We follow a man who ate with sinners and laid hands on those despised by his culture and called out corrupt and powerful people and said the last would be first and ultimately gave his life because he loved us. If we say we follow this man then we have to be able to do it not just when it is easy, but when it is very, very hard. Not just when it involves smiling, but when it means speaking truth to power, loudly. Let me be perfectly clear. I am not endorsing the violence we saw this past week. I am not saying that kind of mindless mayhem has anything to do with the teachings of Jesus Christ. Wanton destruction of people and property has no place in the kingdom. But neither does cowardice.
Martin Luther King, Junior once said, ”Our lives begin to end the day we become silent about things that matter.”
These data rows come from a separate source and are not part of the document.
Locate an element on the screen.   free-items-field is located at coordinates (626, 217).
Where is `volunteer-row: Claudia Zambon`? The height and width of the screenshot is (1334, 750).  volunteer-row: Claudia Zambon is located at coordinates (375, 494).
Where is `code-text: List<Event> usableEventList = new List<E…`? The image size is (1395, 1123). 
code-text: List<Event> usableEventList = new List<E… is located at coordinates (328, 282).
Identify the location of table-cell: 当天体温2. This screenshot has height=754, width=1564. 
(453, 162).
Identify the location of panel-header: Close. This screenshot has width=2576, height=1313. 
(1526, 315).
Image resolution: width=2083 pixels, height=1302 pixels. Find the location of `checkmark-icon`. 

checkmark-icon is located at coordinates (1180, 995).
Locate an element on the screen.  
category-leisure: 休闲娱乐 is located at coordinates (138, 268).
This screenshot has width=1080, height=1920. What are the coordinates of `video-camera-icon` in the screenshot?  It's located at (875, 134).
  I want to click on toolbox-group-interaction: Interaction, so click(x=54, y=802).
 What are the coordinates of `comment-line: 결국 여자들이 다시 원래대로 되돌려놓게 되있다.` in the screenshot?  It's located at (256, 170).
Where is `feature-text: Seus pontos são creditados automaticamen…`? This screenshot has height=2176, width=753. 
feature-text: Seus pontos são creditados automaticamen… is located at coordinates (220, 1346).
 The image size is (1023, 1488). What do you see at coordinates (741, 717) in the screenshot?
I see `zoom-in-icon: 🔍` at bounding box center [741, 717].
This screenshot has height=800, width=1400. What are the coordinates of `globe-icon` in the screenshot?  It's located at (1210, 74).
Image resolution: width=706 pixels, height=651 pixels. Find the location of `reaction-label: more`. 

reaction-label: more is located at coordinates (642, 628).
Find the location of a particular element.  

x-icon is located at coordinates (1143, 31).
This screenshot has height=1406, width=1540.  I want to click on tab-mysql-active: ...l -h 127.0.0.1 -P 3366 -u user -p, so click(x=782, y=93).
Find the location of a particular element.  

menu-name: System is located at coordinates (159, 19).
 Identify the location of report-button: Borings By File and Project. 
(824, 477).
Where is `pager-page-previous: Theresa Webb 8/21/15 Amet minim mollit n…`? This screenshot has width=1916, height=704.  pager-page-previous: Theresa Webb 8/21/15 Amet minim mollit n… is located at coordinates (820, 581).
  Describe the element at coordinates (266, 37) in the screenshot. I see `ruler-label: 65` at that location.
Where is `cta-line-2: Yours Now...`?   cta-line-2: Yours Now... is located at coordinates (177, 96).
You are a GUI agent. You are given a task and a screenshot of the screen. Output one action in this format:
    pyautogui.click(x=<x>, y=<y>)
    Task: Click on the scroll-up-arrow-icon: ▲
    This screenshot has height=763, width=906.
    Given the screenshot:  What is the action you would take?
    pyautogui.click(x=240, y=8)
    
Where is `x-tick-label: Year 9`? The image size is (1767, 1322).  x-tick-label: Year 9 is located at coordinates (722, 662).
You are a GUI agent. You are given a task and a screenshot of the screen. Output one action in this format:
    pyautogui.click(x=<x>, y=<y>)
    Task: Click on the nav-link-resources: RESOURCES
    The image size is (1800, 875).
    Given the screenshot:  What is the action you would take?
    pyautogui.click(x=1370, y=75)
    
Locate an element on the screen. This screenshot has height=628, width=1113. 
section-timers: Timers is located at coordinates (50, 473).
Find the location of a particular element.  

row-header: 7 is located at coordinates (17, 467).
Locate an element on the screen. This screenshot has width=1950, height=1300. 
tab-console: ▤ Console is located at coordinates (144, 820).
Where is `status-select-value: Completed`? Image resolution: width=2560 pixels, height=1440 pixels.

He also said, “Three hundred years of humiliation, abuse and deprivation cannot be expected to find voice in a whisper.” We have been shocked and horrified by what we have seen in the past week but we have not been surprised. We have always known that racism is alive and well in our culture and around the world. And we hope that we have done what we can to address it. But the fact is that this level of anger was seething right below the surface and resulted in the conflagration we are seeing across our country, because we have not been doing enough. We were made equal and in the image of God and we have been given dominion to make a way for equality, fairness, justice and dignity. Being a Christian does not always look like a hug and a smile. Sometimes it looks like a sign and a march and a voice and a vote, o stand up, to step out, to speak up to cry out, to do more than talk the talk of our faith. But to walk the walk. Or march the march. Not because we hate each other. But because we LOVE each other. What Jesus asks of us is the hardest thing I can imagine. To answer hatred with love, to stand up to violence, with love, and not to be passive, but to get out in front of evil and stand in its way. Not matching anger with anger but meeting it with the far greater force of love. THAT is what love looks like. THAT is what Jesus calls us to do.
I leave you with the familiar words from St. Paul’s letter to Corinth. I wonder if you will hear them slightly differently now. Love is patient, love is kind. It does not envy, it does not boast, it is not proud. It does not dishonor others, it is not self-seeking, it is not easily angered, it keeps no record of wrongs. Love does not delight in evil but rejoices with the truth. It always protects, always trusts, always hopes, always perseveres. Love never fails.